De standwerker kan op deze dag dan ook geen andere plaats
bezetten dan een standwerkersplaats.
Afdeling 5 Voorschriften
Artikel 15 Tijdstip innemen vaste standplaats
Indien de rechthebbende op een vaste plaats deze niet binnen een half
uur na het begin van de markt heeft bezet en vóór dat tijdstip geen
kennis heeft gegeven van latere komst op grond van bijzondere
omstandigheden, vervalt voor die dag voor de rechthebbende zijn recht om
die vaste plaats in te nemen.
Artikel 15 Legitimatie
Degene die een standplaats op de markt inneemt of wenst in te nemen,
dient op eerste aanvraag van de marktmeester aan te tonen dat hij de
vergunninghouder is.
Artikel 16 Verlichting
De vergunninghouder is verplicht zijn standplaats vanaf zonsondergang
voorzien te hebben van een verlichting, waarmee de uitgestalde waren
helder verlicht dienen te zijn.

* [Vermelde items]
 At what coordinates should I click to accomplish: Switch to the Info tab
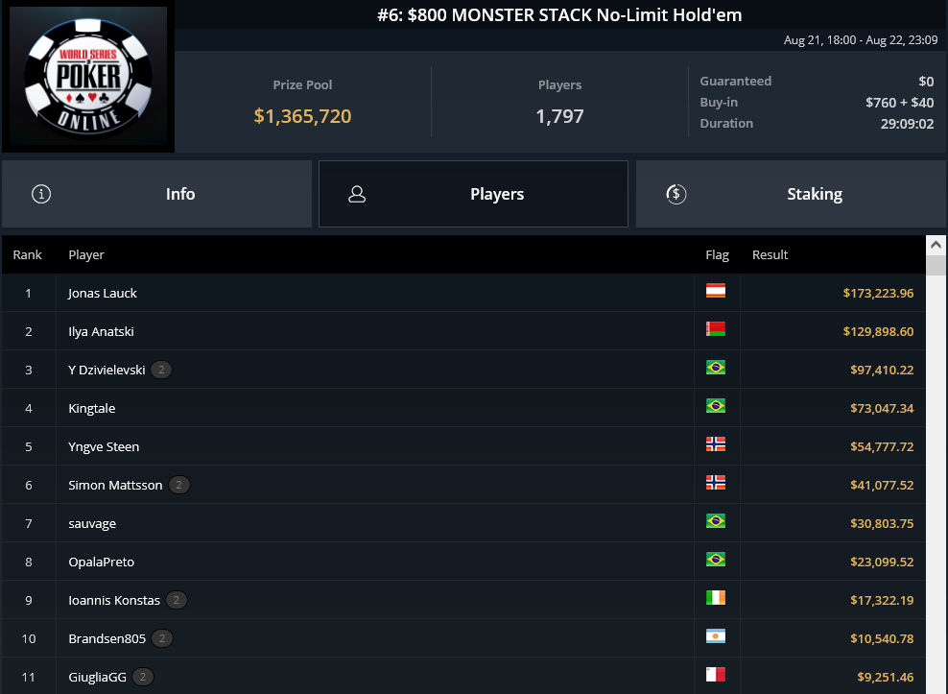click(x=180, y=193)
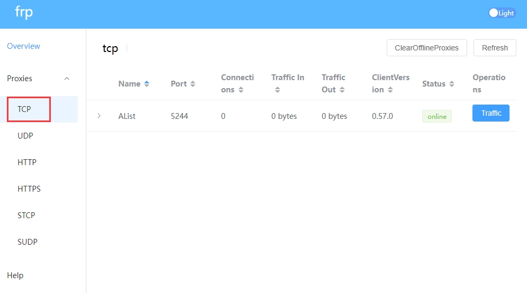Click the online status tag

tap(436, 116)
==
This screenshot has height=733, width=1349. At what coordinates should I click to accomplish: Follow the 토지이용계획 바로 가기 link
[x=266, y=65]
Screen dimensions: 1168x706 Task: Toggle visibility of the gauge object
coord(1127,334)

* [Opdrachten]
1. Zet de records om naar een CSV met de twee kolommen tekst en antwoord. Begin bij de regel met "This screenshot has" en stop na de regel met "coord(1127,334)". Maak één rij per tekst met het bijbehorende antwoord, zet elk in een eigen veld tussen aanhalingstekens en vervang regeleinden door spaties.
2. Schrijf de tekst over de marktvoorschriften verder, aansluitend op de laatste zin.

* [Antwoorden]
1.
tekst,antwoord
"This screenshot has height=733, width=1349. At what coordinates should I click to accomplish: Follow the 토지이용계획 바로 가기 link","[x=266, y=65]"
"Screen dimensions: 1168x706 Task: Toggle visibility of the gauge object","coord(1127,334)"

2.
Artikel 17 Niet innemen van de vaste plaats
- 1.
Houders van vaste plaatsen, die wegens ziekte verhinderd zijn
hun standplaats in te nemen, dienen het bestuursorgaan daarvan
schriftelijk in kennis te stellen. Bij plotselinge verhindering
moet het bestuursorgaan mondeling of telefonisch worden
ingelicht, gevolgd door een schriftelijke bevestiging van deze
afmelding binnen vijf dagen na de desbetreffende markt.
- 2.
Bij langdurige afwezigheid wegens ziekte dient ten bewijze
hiervan iedere drie maanden een geneeskundige verklaring te
worden overgelegd, waaruit de ongeschiktheid tot het bezoeken
van de markt blijkt.
- 3.
Zij, die wegens vakantie een markt niet kunnen bezoeken, dienen
daarvan tijdig onder opgave van de duur van de vakantie,
schriftelijk mededeling te doen aan het bestuursorgaan. De
afwezigheid wegens vakantie mag maximaal vier opeenvolgende
weken duren per kalenderjaar, tenzij voor een langere periode
door het bestuursorgaan toestemming wordt verleend.
Artikel 18 Persoonlijk innemen standplaats
- 1.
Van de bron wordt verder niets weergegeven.